The first project was conducted over a period of five years in our Indore Yoga Centre. We wanted to study the effects of certain yoga practices given by Sri Swamiji on young children of the age of eight years. The theory is that when a child practises nadi shodhanapranayama, surya namaskara asana and Gayatri mantra, the onset of puberty becomes very smooth. The pineal gland stays functioning a little longer and the age of puberty is delayed. This is what we tried to study and we had good results in that.

We did a second project in Chennai with the help of our Chennai Yoga Centre. They had a population of adolescents going for their major exams, Class 10 and Class 12, and this age group is usually very tense before the exam. The school authorities allowed us to conduct a one-year study throughout their academic year. We found that the left brain functions of memory and rational intelligence drastically improved in students who practised yoga regularly, and they felt less tense before their board exams. We also studied self-confidence, as it is also related to a child's performance during exams and education. I would say that this was a modern, educational, system-oriented research.

We conducted a study with the Bal Yoga Mitra Mandal, the children's yoga fellowship created by Swamiji.

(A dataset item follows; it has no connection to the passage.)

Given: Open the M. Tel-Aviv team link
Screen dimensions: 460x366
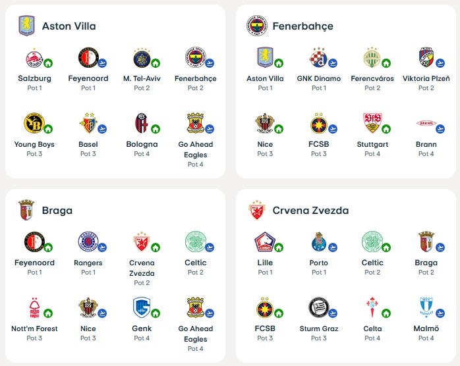Looking at the screenshot, I should (142, 78).
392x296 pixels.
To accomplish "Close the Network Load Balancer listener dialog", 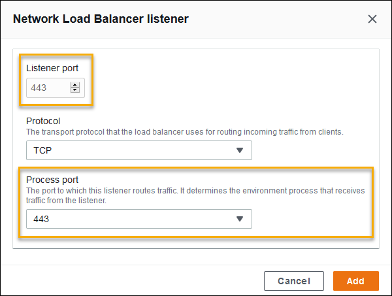I will [372, 19].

In this project, we studied their ability to evolve in education, in the learning process. A child learns not only through the left brain, through memory and intelligence, but she also learns intuitively and by living in the natural environment, considered as right-brain learning.

The unique aspect of this project in particular was that the children did everything themselves. My job, or the job of the Yoga Research Foundation, was only to give a scientific design for the research and to do the statistical analysis at the end. Otherwise, the children gathered the group, the data, by holding a huge shivir or camp in this very place, the Polo Ground of Munger. They held a shivir for about 4,000 children and from among these children, they received the population for research, constituting of over 400 children.

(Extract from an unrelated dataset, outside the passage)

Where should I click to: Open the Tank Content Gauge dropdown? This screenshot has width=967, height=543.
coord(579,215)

They conducted all the psychological tests that were sent to the BYMM from many of our overseas acharyas, and the BYMM children became proficient in this research. They collected the data, they scored it, they conducted the yoga classes, and ultimately they handed all the data to me. I just had to apply the statistics. The results of this study are excellent, not only from the children on whom the research was done, but also from the children who were the researchers. Thus, this project had two sets of results. The presentation of this study will be given at the workshops being held at Ganga Darshan today by one of the children of BYMM.

In this way, we studied the creativity and education of children. The Yoga Research Foundation, with the help of Bihar Yoga Bharati students, also tried to study samskaras, the deep impressions in the subconscious, which is very difficult to study on a scientific basis. The students, in collaboration with a few gynaecologists who are connected to the ashram, conducted a study researching the practice of yoga during pregnancy. The question was: if the mother practises yoga during a certain month of the pregnancy and is chanting a prayer, prarthana or stotra, what will the effect be later on the child?

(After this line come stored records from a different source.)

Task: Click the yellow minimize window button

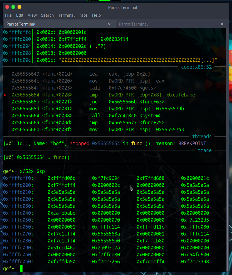Action: (x=19, y=7)
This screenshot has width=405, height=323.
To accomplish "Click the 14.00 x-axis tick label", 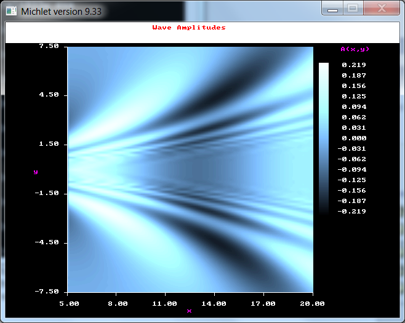I will pyautogui.click(x=215, y=303).
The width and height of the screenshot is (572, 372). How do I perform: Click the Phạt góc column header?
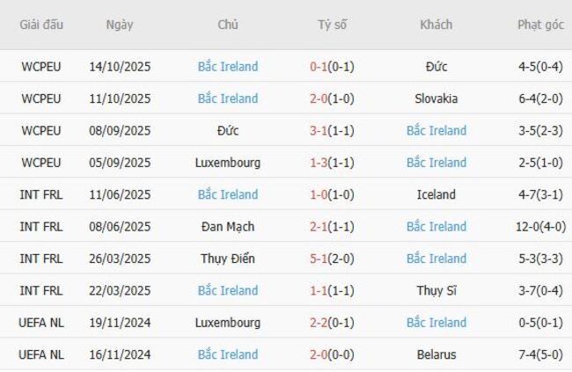540,25
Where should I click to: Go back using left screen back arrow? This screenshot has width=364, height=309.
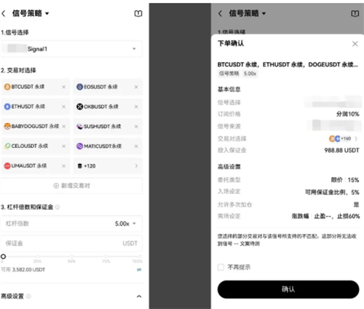point(4,14)
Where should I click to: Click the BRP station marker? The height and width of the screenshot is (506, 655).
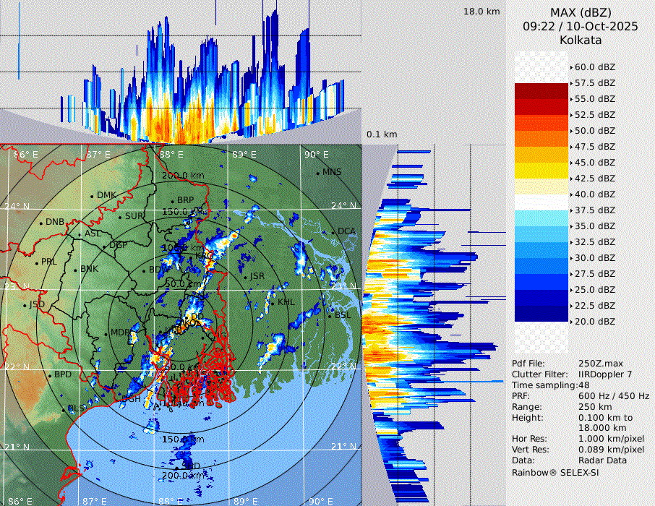(173, 200)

We studied the newborn baby for one year: the behaviour patterns, the feeding patterns, the sleep patterns. It was noticed that when the baby was cranky or crying unnecessarily and the mother repeated the same mantra, prayer or stotra that she had been doing during her pregnancy, the child again started smiling. These children were also found to be more content as compared to their older siblings in the same home environment. This study displayed the positive effects of yogic samskaras given to babies before their birth.

In this way, Sri Swamiji's legacy of yoga and research, the Yoga Research Foundation, continues to spread the experience of yoga, both for those involved in conducting the studies by analyzing the data and seeing the results, and for those upon whom the research is conducted, through measuring the experience within themselves. It is an inspiration for us all to become sadhakas of self-study, using the laboratories of our own bodies and minds.